* [Problem to solve]
Each line of the data below from the one holding "Task: Open Putbacks points value 1.5" to the one holding "Task: Pick the thin orange line legend swatch", inclusive, is to be reproduced exactly; no other line belongs in the answer.

::: Records for this task :::

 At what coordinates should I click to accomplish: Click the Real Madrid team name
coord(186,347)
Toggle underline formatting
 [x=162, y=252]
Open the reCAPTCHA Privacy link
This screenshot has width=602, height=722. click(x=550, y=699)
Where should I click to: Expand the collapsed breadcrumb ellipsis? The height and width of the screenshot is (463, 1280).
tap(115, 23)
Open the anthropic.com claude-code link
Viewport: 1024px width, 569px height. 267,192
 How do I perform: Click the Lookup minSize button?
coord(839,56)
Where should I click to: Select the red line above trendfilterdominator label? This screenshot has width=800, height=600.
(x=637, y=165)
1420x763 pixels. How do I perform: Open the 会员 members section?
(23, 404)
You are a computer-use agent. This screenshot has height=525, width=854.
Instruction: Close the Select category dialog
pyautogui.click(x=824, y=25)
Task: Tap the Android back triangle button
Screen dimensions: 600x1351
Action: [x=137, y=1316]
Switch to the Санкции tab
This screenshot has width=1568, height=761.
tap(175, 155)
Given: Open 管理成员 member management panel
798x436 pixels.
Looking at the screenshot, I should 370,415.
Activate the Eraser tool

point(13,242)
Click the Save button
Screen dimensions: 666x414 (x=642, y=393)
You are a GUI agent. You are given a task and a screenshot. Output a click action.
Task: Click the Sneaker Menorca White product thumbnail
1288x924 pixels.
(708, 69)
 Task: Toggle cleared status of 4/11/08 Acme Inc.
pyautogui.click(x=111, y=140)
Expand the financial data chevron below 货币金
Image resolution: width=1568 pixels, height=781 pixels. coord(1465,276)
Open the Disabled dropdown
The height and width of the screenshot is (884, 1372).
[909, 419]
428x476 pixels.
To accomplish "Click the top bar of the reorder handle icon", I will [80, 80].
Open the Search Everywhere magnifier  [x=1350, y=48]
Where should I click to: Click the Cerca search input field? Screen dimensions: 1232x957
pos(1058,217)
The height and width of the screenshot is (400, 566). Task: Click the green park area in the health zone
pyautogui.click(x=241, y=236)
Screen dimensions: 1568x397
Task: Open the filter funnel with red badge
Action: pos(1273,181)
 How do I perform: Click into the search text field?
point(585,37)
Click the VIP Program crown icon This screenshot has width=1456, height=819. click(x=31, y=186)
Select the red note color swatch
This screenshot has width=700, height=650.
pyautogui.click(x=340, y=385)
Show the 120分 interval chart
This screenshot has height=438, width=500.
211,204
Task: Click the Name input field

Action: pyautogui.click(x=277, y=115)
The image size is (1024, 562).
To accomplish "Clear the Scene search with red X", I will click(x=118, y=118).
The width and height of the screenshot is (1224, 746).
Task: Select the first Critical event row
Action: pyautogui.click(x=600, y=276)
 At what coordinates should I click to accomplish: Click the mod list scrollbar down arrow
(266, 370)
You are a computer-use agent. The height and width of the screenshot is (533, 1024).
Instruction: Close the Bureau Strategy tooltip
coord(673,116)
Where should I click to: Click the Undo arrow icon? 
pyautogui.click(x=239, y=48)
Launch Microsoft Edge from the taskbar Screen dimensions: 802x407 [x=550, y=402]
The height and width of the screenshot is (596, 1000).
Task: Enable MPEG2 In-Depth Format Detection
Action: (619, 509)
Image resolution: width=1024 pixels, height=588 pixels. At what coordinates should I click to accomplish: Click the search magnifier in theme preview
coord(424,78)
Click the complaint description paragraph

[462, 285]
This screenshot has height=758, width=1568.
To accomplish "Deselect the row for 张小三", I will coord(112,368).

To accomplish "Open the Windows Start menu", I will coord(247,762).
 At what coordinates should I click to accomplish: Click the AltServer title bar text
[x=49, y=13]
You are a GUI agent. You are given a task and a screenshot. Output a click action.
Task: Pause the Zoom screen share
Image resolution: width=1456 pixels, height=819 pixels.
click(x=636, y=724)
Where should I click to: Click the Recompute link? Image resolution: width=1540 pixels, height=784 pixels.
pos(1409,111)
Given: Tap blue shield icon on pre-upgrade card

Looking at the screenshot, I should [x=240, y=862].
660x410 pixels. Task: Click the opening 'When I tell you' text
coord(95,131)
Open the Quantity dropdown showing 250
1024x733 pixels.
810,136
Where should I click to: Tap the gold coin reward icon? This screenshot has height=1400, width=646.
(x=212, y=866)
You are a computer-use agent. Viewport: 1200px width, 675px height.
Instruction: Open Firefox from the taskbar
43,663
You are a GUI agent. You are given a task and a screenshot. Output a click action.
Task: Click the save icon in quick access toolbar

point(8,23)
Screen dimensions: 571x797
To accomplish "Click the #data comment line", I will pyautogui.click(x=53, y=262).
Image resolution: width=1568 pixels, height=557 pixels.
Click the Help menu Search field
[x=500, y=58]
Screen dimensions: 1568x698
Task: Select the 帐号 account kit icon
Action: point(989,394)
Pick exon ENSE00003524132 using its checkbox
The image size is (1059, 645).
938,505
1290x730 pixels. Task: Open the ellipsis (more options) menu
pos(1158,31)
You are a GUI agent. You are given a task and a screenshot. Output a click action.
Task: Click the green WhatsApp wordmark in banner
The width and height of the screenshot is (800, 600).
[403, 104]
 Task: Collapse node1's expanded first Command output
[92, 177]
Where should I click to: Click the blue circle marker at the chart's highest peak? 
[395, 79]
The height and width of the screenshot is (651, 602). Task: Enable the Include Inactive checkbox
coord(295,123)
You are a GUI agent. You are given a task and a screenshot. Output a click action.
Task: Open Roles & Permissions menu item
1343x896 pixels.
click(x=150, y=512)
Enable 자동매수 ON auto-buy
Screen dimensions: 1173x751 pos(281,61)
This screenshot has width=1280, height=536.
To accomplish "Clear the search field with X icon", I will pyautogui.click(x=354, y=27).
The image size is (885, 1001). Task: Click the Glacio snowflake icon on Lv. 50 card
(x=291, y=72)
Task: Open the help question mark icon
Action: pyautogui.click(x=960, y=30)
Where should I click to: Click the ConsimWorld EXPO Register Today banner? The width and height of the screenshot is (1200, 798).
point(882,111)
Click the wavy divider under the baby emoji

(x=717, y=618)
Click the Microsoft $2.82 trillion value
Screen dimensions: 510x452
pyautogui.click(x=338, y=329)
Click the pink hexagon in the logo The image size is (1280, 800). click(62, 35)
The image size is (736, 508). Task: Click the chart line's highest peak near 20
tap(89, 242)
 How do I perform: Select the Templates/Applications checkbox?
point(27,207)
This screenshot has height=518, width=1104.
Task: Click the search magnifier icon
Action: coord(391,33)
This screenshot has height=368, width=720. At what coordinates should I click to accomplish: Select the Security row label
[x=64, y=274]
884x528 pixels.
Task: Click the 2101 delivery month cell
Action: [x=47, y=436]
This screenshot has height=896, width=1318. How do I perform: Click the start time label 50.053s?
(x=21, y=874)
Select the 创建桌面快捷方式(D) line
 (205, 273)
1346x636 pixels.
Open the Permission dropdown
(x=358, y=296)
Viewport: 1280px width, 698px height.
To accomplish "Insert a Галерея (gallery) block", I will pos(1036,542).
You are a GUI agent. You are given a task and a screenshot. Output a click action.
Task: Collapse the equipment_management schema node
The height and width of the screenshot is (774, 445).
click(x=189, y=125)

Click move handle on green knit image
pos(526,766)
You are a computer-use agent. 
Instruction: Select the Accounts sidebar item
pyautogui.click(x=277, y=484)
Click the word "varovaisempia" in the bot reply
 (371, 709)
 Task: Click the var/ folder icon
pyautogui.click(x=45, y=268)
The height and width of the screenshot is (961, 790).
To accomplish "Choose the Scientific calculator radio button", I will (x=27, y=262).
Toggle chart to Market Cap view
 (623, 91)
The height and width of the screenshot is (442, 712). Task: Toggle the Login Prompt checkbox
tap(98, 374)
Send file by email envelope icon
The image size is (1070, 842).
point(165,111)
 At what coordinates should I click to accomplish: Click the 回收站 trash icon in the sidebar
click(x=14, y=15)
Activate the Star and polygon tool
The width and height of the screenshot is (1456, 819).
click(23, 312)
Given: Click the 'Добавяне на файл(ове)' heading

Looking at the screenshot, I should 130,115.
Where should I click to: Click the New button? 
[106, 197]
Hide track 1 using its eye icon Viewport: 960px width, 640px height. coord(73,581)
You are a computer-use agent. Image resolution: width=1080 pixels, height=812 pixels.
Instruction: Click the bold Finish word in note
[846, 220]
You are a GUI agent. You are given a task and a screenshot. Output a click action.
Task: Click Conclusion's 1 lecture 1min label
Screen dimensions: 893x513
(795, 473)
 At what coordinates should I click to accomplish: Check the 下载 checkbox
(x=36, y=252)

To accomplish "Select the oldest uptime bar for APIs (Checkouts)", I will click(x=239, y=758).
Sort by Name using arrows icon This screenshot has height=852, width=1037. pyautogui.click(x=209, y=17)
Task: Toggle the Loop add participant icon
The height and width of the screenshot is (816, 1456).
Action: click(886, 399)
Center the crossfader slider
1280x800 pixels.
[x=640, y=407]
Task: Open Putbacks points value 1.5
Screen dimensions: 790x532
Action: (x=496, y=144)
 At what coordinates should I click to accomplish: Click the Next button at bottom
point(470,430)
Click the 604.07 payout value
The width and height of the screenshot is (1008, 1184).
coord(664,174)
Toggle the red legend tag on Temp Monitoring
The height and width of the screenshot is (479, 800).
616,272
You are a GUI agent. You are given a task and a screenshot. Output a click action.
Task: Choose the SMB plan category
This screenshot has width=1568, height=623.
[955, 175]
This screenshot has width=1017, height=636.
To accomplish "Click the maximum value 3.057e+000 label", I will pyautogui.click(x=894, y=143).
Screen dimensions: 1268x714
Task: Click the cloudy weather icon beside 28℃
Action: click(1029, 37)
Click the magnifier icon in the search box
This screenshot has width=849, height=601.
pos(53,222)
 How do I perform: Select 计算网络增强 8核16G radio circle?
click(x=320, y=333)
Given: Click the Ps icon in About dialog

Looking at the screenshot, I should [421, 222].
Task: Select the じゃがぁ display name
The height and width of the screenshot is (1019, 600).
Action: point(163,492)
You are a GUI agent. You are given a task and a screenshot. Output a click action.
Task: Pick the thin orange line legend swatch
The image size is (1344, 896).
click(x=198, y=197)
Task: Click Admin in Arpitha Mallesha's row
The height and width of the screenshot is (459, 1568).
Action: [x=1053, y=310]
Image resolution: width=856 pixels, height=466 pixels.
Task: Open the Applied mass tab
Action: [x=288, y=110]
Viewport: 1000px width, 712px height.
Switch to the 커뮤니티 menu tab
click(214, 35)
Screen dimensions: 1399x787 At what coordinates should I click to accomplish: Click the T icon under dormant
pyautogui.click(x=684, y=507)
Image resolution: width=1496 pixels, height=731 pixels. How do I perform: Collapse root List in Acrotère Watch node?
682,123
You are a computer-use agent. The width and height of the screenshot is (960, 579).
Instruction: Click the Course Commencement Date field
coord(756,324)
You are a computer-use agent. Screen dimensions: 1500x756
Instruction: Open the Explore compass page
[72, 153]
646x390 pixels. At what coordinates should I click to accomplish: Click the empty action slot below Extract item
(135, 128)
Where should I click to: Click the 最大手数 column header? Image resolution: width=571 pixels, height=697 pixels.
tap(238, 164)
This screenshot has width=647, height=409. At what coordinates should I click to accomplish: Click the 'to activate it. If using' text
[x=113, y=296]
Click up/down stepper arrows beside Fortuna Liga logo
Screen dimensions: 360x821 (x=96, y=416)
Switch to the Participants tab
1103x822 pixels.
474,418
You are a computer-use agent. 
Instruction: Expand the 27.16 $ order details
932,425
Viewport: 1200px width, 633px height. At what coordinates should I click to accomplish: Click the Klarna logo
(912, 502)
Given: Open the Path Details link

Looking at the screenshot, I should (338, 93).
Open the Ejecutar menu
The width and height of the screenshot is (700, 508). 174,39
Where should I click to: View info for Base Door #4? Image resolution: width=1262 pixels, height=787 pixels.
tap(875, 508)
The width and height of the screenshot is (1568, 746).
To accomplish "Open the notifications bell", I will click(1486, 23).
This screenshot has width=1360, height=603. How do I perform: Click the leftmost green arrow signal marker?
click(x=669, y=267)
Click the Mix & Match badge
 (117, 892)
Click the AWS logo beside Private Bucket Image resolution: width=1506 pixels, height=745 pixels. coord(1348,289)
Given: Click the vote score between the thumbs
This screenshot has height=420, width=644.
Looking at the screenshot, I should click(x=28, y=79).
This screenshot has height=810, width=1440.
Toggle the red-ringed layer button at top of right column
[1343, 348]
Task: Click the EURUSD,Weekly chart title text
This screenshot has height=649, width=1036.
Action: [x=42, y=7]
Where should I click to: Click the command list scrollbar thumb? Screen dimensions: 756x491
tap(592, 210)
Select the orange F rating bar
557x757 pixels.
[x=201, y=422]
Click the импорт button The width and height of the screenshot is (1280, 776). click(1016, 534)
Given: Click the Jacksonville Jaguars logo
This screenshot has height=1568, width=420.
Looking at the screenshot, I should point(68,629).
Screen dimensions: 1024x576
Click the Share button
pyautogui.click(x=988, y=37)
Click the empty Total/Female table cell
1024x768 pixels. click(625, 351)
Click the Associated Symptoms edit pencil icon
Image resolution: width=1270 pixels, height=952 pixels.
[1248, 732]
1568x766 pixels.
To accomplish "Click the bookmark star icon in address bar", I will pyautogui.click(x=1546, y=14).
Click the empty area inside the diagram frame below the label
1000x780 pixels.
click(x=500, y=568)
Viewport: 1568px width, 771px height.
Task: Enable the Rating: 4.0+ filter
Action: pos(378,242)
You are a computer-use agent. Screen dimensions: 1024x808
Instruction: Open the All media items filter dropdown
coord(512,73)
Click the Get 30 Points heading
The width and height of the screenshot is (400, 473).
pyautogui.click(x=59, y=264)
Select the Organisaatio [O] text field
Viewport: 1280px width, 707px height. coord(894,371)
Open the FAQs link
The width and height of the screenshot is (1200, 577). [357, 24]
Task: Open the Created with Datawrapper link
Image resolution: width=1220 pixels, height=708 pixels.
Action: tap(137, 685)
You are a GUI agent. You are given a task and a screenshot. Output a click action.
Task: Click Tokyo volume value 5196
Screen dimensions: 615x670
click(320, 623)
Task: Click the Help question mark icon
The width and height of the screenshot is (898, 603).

:::

* [Solution]
Task: Open Putbacks points value 1.5
Screen dimensions: 790x532
Action: (x=496, y=144)
 At what coordinates should I click to accomplish: Click the Next button at bottom
point(470,430)
Click the 604.07 payout value
The width and height of the screenshot is (1008, 1184).
coord(664,174)
Toggle the red legend tag on Temp Monitoring
The height and width of the screenshot is (479, 800).
616,272
You are a GUI agent. You are given a task and a screenshot. Output a click action.
Task: Choose the SMB plan category
This screenshot has width=1568, height=623.
[955, 175]
This screenshot has width=1017, height=636.
To accomplish "Click the maximum value 3.057e+000 label", I will pyautogui.click(x=894, y=143).
Screen dimensions: 1268x714
Task: Click the cloudy weather icon beside 28℃
Action: click(1029, 37)
Click the magnifier icon in the search box
This screenshot has width=849, height=601.
pos(53,222)
 How do I perform: Select 计算网络增强 8核16G radio circle?
click(x=320, y=333)
Given: Click the Ps icon in About dialog

Looking at the screenshot, I should [421, 222].
Task: Select the じゃがぁ display name
The height and width of the screenshot is (1019, 600).
Action: point(163,492)
You are a GUI agent. You are given a task and a screenshot. Output a click action.
Task: Pick the thin orange line legend swatch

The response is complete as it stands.